- **Data for the task**
★ ★ ★ ★ ★ ★ ★

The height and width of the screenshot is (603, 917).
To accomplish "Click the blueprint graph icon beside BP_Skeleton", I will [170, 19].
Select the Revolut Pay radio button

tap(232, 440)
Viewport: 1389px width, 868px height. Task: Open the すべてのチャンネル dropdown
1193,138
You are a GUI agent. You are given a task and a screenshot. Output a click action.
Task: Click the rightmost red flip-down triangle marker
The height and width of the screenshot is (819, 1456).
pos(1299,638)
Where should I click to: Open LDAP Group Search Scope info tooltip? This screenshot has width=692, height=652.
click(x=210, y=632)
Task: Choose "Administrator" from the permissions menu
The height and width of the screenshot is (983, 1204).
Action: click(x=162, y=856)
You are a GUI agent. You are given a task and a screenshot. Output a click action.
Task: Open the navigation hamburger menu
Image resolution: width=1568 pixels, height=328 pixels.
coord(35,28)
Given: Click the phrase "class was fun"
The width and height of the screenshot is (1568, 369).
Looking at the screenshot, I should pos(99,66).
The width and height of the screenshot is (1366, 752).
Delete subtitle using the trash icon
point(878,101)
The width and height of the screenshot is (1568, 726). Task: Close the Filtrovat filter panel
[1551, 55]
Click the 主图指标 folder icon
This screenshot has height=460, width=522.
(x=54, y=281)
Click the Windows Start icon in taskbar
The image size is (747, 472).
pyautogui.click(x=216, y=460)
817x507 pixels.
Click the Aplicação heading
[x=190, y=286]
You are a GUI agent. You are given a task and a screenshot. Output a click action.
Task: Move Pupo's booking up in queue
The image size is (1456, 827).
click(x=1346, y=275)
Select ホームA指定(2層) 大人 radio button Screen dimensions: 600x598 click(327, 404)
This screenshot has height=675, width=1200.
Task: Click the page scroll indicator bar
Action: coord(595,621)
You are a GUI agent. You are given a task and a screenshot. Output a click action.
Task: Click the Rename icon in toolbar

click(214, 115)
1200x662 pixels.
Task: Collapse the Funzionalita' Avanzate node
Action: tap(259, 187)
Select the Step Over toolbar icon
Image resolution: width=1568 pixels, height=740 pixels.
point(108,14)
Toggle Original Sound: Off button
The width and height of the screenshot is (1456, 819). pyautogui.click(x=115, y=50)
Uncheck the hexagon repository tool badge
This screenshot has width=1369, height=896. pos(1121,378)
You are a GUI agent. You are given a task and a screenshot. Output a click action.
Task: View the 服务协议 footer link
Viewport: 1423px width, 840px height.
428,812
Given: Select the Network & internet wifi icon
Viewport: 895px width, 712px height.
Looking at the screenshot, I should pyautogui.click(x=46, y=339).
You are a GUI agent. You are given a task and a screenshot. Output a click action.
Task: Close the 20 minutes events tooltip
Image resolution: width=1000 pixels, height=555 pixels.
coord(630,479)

★ ★ ★ ★ ★ ★ ★

- **Requirement**
Shift every coordinate in the answers by -37 and write out the records from the start through the line containing "click(x=210, y=632)", requests included.

- **Solution**
The height and width of the screenshot is (603, 917).
To accomplish "Click the blueprint graph icon beside BP_Skeleton", I will [133, -18].
Select the Revolut Pay radio button

tap(195, 403)
Viewport: 1389px width, 868px height. Task: Open the すべてのチャンネル dropdown
1156,101
You are a GUI agent. You are given a task and a screenshot. Output a click action.
Task: Click the rightmost red flip-down triangle marker
The height and width of the screenshot is (819, 1456).
pos(1262,601)
Where should I click to: Open LDAP Group Search Scope info tooltip? This screenshot has width=692, height=652.
click(x=173, y=595)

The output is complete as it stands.